My Dear Sir:ーYour welcome remembrance of us is noted by the numbers of your paper. It is very pleasant to be able to convey what is considered the most intangible thing, the mind of man, in as tangible a manner as by reading the thoughts.

You know that some of us here are Whig Radicals, and have always looked with the kindliest sympathies at your Republican institutions. The Whig-Radical school look upon a Queen as Presidentess of the Empire, and do not much discuss the elective or hereditary succession. They know that the British is what may be called in practice a monarchical republic, or a republicanized monarchy, and of course they look to America with respect and fellow-feeling. At times, however, doubts arise here whether a practical commonwealth is as fully worked out across the Atlantic as the sincere friends of onward progress could wish. What concern have strangers with America? Every concern.ーAmerica made her declaration of liberty; she compiled her States constitutions; the western winds speak her voice and detail her acts to all Europe; she has been made a city placed on a hill; her responsibility to an observant world is solemn; everywhere States are struggling to be free; it is not in Roman history that Italy should now examine the workings of Republican institutions; that records what is old and pagan: it is to America modern republicans look. She is modern and Christian. Let her beware, then. A dying mother whispered with energy in the ear of her nearest relative, "Do nothing wrong! If you do, that boy will imitate you." The British are America's nearest relative. Language, habits, general morals, freedom in religion, and many noble links, make the wide waters a slight separation.ーWe do not feel ourselves decaying, yet with the solemnity which life or death cannot increase, we call on America to "do nothing wrong." The young States of the world, now bounding into freedom, are the boy-nations, who may imitate America if she does wrong. Let her look to herself, therefore, and speedily become the example of a struggling world. Has the great western republic no absolutism to subdue at home? Can she endure slavery within her borders much longer? I call on every true-hearted republican to turn the "Declaration of Independence" with its face to the wall, so long as American citizens of ANY blood are not freemen. This is America's primal stain ー it is blood on her escutcheon; and while it remains darkly on its surface, she cannot boldly show it to the face of day, nor expect it to strike terror into tyrannous rulers in other hemispheres.
• • •
- _Exercise_
In the letter, how does the Whig-Radical school regard a Queen? The rows that follow come from a different source than the letter.

- _Entries shown_
• • •
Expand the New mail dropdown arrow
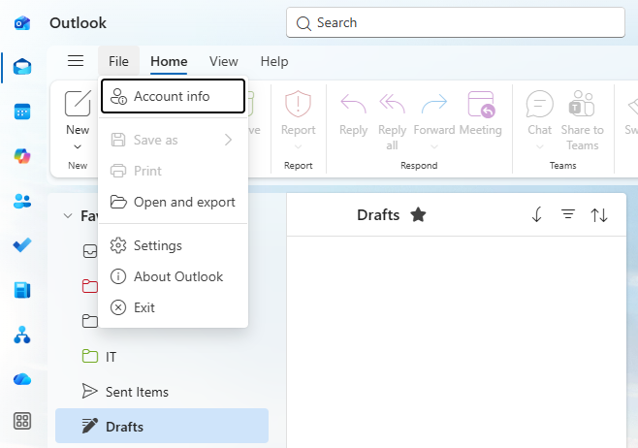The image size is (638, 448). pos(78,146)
• • •
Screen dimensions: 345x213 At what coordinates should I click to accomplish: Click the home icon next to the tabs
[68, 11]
• • •
- _Solution to this task_
As Presidentess of the Empire.